Flammschutzmittel

Mineralien werden als Füllstoff immer bedeutender

Die Erhöhung der Brandsicherheit ist aktuelles Thema. Besonders halogenierte und bromierte Flammschutzmittel sind sowohl für die Gesundheit als auch für die Umwelt schädlich und werden in Europa größtenteils bereits verboten. Mineralische Ersatzzusatzstoffe kommen mehr und mehr zum Einsatz. Überwiegend gefragt sind Aluminiumhydroxide und Magnesiumhydroxid wegen der besonderen Eigenschaften: Durch Abspaltung von Wasser wirken diese Stoffe kühlend und gasverdünnend - bereits bei Temperaturen unter 200° C.

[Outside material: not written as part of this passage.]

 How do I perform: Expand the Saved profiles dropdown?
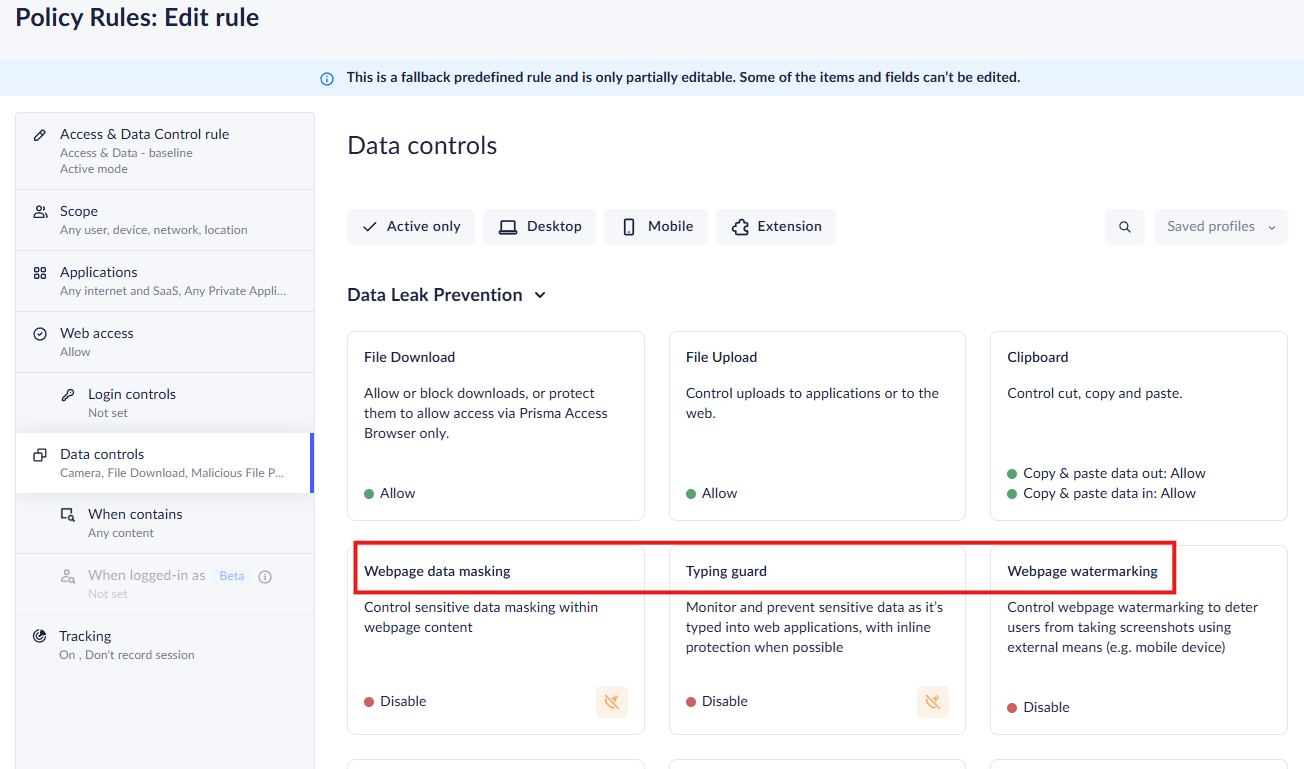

Verwendet werden diese Flammschutzmittel als Schutz für Gebäude, in Kunstoffen, elektronischen Geräten und Textilien; dafür werden verschiedene Feinheiten und Partikeleigenschaften gefordert. Eine zusätzliche Herausforderung besteht darin, dass die Endprodukte nicht durch Eisenabrieb verfärbt werden.

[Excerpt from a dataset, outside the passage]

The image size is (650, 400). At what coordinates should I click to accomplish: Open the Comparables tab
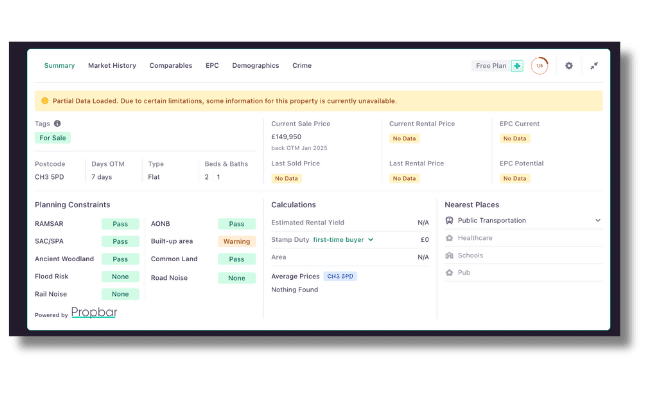pos(171,66)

Spezielle Kornverteilungen und Partikelstruktur

durch Feinmahlung und Sichten

Je nach Anwendung sind bestimmte Kornverteilungen erforderlich. Um die perfekte Korngrößenverteilung zu erzielen, kommen verschiedene Mahlsysteme mit integrierter Sichtung zum Einsatz:

  • Alpine Walzenschüsselmühle AWM für Feinheiten von d97 = 20 µm bis d97 = 63 µm
  • Alpine Kugelmühlen mit TTD Sichter im Kreislauf für Feinheiten von d97 < 8-10 µm
  • Alpine Nassmühle ANR für Feinheiten < d97 < 6 µm

Bei jeder Kornverteilung ist es wichtig, dass diese möglichst steil, also mit wenig störendem Feinanteil ist. Das ist mit den beschriebenen Mahlsystemen ohne nachträgliche Entstaubung machbar.

Eisenfreie Vermahlung durch idealen Verschleißschutz unserer Anlagen verhindern eine unerwünschte Verfärbung des Produktes.